### [Exercise goal]
Reproduce the passage from the text on children's eye diseases that begins at the words "For this reason, as" and stops after the words "(Blocked tear ducts)".

--- Extract provided Enclosed Below ---

Childhood should be a time of joy and discovery, exploring the world around us and everyone and everything in it. Healthy vision is crucial to this and indeed all other aspect of early development.

For this reason, as well as the impact of increased exposure to screen devices such as mobile phones and iPads, it is advisable to have children’s eyes evaluated and, if necessary, treated before they start school.


The following are the most common eye diseases that could affect children:

  • Amblyopia

Definition: Amblyopia is also known as lazy eye and occurs when one eye does not receive as clear a picture as the other. The most common causes are strabismus, refractive error (incorrect focussing power), ptosis (droopy eyelid) and cataract (clouding or opacity in the lens).

Treatment: Treatment options include patching and/or glasses and if started at an early age, vision can be improved significantly.

  • Epiphora (Blocked tear ducts)

Definition: Epiphora is caused by blockages in the duct that drains tears from the eye to the nose.

Treatment: The condition often remedies itself over time. If it does not improve within 12 months, or frequent infection occurs, a small surgical procedure may be necessary.

  • Chalazion (Swelling of the eyelid)

Definition: Chalazion is a small swelling of the eyelid caused by a blockage in the glands which could be accompanied by redness and yellowy ooze. A child could have a number of these swellings on an eyelid at any one time, and the condition can affect one or both eyes.

--- End of Enclosed Extract provided ---
--- Supplied material Enclosed Below ---

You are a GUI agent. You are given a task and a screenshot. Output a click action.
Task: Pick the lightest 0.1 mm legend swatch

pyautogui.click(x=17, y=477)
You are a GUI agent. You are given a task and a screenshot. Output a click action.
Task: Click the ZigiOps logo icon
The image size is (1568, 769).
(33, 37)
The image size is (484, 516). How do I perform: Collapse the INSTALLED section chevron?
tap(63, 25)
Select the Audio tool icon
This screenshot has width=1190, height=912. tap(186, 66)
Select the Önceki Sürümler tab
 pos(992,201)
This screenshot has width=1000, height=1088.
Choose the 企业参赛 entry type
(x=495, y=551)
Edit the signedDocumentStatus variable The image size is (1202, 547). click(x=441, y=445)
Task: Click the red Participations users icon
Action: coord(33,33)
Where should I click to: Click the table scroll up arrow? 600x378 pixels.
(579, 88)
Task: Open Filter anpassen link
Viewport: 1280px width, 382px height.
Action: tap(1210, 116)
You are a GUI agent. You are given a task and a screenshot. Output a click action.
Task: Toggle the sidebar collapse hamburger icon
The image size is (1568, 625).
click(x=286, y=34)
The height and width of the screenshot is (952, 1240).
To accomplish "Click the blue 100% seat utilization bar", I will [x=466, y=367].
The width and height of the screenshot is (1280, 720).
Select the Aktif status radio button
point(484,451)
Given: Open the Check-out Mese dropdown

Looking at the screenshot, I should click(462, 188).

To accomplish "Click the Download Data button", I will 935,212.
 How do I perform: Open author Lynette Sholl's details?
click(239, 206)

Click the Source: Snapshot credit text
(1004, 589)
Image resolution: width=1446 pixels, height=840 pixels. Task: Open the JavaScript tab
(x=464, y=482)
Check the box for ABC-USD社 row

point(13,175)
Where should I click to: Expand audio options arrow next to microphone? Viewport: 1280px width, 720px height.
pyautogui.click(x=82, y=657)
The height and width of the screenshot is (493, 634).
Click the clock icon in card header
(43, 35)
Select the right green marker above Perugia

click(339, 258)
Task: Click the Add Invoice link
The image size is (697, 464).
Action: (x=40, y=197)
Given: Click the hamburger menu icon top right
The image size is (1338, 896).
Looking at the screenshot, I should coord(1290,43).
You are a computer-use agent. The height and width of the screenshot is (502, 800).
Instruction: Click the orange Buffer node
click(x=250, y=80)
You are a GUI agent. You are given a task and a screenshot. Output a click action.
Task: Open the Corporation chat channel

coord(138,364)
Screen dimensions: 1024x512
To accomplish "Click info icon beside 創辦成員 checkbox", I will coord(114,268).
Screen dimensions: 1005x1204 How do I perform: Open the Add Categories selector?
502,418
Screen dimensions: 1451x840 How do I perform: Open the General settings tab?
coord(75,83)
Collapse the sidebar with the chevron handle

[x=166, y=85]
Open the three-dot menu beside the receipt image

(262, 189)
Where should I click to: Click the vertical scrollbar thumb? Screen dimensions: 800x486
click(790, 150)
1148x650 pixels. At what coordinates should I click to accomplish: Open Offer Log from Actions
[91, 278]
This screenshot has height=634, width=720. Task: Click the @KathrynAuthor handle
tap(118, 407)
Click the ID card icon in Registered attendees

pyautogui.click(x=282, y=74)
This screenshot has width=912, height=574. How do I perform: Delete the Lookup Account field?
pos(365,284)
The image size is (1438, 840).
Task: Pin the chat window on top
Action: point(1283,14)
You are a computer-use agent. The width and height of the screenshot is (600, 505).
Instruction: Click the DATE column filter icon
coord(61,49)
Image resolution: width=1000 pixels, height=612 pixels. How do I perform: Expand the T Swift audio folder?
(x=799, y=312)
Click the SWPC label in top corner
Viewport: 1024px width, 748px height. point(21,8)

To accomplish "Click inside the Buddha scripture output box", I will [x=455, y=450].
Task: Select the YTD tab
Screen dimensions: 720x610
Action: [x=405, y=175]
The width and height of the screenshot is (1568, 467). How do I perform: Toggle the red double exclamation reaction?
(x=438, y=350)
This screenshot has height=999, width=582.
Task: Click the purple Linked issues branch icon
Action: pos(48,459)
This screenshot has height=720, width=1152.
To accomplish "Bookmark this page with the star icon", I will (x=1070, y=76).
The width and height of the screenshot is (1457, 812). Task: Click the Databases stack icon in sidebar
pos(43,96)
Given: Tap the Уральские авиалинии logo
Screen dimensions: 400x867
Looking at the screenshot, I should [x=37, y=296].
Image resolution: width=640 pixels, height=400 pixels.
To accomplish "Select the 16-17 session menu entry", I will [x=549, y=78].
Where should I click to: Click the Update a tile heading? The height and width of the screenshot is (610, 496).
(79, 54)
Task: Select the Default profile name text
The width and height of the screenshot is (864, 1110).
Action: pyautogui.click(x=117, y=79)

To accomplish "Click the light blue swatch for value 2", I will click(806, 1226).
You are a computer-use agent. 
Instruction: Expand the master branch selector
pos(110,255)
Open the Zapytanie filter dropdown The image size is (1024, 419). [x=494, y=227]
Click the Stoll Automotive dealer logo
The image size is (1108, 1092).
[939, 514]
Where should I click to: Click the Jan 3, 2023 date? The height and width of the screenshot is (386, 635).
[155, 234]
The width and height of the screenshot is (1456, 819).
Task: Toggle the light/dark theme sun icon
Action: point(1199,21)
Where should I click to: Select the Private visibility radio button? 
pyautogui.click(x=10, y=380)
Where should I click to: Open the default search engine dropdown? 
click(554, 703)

--- End of Enclosed Supplied material ---

### [Solution to this task]
For this reason, as well as the impact of increased exposure to screen devices such as mobile phones and iPads, it is advisable to have children’s eyes evaluated and, if necessary, treated before they start school.


The following are the most common eye diseases that could affect children:

  • Amblyopia

Definition: Amblyopia is also known as lazy eye and occurs when one eye does not receive as clear a picture as the other. The most common causes are strabismus, refractive error (incorrect focussing power), ptosis (droopy eyelid) and cataract (clouding or opacity in the lens).

Treatment: Treatment options include patching and/or glasses and if started at an early age, vision can be improved significantly.

  • Epiphora (Blocked tear ducts)